Rufus Wainwright: My Life in 15 Songs

The singer-songwriter looks back at his life in music, from “Foolish Love” and “Poses” through his inspired new album, Unfollow the Rules

Catherine McGann/Getty Images

Two years ago, when Rufus Wainwright celebrated the 20th anniversary of his debut with a series of tour-de-force concerts, performing the songs that kicked off his career helped him tap into a new creative wellspring. “In order to progress, at this point in my life, it’s good to take stock,” says Wainwright, 46. “See what worked, what didn’t, and how to move forward.”

That self-interrogation ended up yielding Unfollow the Rules, Wainwright’s inspired new album. Recorded in Los Angeles with producer Mitchell Froom, it’s Wainwright’s first unabashedly pop LP since 2012’s Out of the Game, and a reminder of how much fun he can have with a sky-high chorus and a full studio sound. He made the album last year, and it arrives at last on July 10th, after a three-month delay due to the COVID-19 shutdown. (Wainwright used the time off well, performing a series of intimate home concerts in L.A. for his own Instagram followers and for Rolling Stone’s “In My Room.”)
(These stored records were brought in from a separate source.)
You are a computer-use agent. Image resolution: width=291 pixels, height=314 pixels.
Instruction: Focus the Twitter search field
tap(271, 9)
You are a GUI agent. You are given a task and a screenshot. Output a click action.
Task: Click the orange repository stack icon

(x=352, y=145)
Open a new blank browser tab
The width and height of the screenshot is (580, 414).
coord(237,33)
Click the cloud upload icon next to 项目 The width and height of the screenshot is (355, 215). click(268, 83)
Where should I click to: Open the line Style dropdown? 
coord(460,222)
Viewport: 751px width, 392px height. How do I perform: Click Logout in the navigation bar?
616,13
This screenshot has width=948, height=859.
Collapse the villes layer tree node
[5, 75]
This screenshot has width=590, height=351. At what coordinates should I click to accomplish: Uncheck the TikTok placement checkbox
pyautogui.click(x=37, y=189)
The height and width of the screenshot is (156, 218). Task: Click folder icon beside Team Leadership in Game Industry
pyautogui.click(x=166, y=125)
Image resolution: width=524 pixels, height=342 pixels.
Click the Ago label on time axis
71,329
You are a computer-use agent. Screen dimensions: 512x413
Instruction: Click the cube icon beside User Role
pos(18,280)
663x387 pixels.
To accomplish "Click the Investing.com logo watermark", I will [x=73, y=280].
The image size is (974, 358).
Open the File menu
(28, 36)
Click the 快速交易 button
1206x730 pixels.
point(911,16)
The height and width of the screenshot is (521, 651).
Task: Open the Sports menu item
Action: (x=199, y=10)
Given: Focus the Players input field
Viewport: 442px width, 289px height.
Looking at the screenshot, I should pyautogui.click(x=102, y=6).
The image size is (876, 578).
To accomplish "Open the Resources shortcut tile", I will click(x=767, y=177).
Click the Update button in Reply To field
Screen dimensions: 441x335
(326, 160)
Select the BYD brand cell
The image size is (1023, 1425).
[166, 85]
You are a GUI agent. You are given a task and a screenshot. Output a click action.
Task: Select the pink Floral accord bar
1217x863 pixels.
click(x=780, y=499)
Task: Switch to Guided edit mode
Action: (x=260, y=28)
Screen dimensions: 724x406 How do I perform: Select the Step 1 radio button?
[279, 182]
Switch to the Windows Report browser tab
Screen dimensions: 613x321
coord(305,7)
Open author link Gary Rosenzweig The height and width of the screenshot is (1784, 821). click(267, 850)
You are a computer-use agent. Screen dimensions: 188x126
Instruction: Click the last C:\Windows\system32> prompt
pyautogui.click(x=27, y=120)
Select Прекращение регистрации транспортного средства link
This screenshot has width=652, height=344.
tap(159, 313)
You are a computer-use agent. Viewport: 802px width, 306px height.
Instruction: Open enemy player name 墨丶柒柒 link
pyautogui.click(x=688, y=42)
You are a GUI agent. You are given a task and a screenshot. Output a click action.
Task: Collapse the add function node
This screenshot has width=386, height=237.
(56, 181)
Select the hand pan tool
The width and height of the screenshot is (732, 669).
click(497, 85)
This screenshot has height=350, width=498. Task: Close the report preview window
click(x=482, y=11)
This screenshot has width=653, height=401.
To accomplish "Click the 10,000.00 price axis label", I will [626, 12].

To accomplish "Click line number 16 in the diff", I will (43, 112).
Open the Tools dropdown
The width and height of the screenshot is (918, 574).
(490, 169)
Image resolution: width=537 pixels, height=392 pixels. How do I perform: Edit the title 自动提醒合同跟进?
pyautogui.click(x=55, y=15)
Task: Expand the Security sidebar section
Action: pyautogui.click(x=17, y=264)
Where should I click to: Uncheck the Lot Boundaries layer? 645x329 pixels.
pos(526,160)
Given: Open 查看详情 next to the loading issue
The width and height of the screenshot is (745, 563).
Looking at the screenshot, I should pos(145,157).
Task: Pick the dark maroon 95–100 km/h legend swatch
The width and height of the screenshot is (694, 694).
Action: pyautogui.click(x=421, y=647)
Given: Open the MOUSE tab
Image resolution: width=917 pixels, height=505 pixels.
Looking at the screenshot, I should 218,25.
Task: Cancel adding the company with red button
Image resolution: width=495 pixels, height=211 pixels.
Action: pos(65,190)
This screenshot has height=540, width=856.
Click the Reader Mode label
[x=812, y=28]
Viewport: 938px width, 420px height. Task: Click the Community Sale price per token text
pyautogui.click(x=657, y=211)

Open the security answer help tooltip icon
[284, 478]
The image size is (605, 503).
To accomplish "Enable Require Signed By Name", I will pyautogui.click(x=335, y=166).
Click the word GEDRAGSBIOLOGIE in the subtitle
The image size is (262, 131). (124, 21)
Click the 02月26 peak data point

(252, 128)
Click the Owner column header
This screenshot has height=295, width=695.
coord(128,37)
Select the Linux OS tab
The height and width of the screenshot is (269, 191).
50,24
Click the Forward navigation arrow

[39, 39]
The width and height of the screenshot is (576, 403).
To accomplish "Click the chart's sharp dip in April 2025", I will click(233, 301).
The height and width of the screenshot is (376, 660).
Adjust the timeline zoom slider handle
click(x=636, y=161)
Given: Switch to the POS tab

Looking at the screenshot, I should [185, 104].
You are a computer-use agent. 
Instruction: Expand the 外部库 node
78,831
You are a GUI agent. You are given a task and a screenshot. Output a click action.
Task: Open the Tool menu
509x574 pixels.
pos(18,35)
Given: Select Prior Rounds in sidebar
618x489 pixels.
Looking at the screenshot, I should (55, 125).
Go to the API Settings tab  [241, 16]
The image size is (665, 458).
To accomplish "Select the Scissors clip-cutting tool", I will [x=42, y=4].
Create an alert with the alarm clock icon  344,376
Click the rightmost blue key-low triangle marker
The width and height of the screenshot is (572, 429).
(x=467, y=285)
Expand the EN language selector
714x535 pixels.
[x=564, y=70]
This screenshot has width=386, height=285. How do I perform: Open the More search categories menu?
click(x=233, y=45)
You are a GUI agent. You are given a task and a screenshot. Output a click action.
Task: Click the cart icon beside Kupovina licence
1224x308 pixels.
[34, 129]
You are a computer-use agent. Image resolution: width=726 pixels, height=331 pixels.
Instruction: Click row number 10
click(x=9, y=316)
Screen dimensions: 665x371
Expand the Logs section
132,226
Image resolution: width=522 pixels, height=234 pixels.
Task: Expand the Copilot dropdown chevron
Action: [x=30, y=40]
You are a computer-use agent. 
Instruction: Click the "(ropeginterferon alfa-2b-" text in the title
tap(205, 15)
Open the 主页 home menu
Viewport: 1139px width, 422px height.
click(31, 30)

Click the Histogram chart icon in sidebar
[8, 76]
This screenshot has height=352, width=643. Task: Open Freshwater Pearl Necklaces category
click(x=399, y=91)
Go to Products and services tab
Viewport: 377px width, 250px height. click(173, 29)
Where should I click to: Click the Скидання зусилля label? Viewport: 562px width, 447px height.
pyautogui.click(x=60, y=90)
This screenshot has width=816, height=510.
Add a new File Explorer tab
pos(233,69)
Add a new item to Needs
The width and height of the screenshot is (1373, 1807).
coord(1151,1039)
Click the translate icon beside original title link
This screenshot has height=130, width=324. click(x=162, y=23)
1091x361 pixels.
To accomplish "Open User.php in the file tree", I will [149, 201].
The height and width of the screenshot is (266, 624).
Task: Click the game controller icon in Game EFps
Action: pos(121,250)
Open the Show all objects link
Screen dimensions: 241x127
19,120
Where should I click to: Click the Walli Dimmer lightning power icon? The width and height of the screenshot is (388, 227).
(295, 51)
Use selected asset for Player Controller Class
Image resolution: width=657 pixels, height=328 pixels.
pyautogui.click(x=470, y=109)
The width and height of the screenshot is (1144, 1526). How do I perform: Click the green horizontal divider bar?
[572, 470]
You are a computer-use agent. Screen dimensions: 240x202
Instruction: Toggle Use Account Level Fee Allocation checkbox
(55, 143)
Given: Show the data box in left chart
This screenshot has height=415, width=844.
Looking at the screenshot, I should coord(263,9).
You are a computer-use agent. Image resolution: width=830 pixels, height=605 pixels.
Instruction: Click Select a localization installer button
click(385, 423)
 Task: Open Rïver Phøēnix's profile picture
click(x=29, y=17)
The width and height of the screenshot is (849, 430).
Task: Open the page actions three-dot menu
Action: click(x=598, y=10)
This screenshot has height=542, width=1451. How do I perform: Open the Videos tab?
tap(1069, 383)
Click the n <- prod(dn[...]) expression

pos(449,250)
Before the pandemic hit, he came by Rolling Stone’s New York office to reflect on his life in music, as seen through a selection of his greatest songs. “We’re here today to peruse my artistic output,” he says, “and figure out what’s behind the parade.”

Taken together, these songs tell a story with enough drama and beauty for one of Wainwright’s beloved operas. They range from early conflicts with his two singer-songwriter parents, Kate McGarrigle and Loudon Wainwright III (who divorced when Rufus was three); through his own years as a downtown NYC star; through addiction, recovery, and profound loss; up to his present contentment with a marriage and family of his own. Through the years, he’s written songs about all the highs and lows, without ever pulling punches or playing down personal disappointments.

“That’s something I grew up with quite intensely,” Wainwright says of his autobiographical style. “I’d go to my mom’s shows and she’d sing a song about my dad, or vice versa, or a song about me or my sister. They were all imbued with love, all caring songs. Occasionally there were some cheap shots, but mostly they’re very heartfelt homages. It was a circular firing squad of beautiful music.”

Here are 15 of his sharpest shots.

Play video

Hell Gate Media/Shutterstock

“A Woman’s Face” (2016)

Robert Wilson, the theater director, is a big figure in both my life and my husband’s life. We had worked together on a production of Shakespeare’s sonnets for the Berlin Ensemble [in 2009], so I ended up writing all of these pieces of music to Shakespeare’s words. “A Woman’s Face” came to me very quickly in that process. People had warned me that working with Shakespeare is very challenging, and the sonnets especially are tricky. I just listened to what the words were telling me musically. I’ve spent so much time listening to great music — Wagner, Janáček, Messiaen, Mahler — and I was able to commune with those spirits, in a way. That sonnet is one of the great examples of Shakespeare’s insanely modern point of view. It’s about being in love with a boy who looks like a girl. He was so deeply engaged in gender-fluid ideas that seem shockingly new now, toying with it like a baby back in the Renaissance.

“Unfollow the Rules” (2020)

One day our daughter, Viva, walked into the room and said, “Daddy, sometimes I just want to unfollow the rules.” It’s very direct, it makes complete sense, but it also sounds like unfollowing people on Facebook. The song expresses my present state, which is one of reflection, observance, and a little bit of dissection. I’m going back in time and observing all of these decisions that I’ve made, and all of these relationships that I’m in now and in the past, having experienced death and disease, loss and incredible joy, and trying to figure out, what is it that I need to go forward? What do I need to keep? What do I need to discard? What is the essence of my existence?

It’s not an easy period, but it’s a rewarding one, mainly because I still have my health. After dealing with my mother’s death and seeing my father get older… I know that I have a little time before I have to worry about that, knock on wood. But it’s good to get your ducks in order.

For better or worse, I’ve decided to continue this tradition of autobiographical material. I always thought [songwriting] had to be deeply confessional, and I’m happy I went that route, because there’s a truth there. Now that we have a child, I’m concerned sometimes if I’m being a little too poignant, shall we say. But she seems to love it.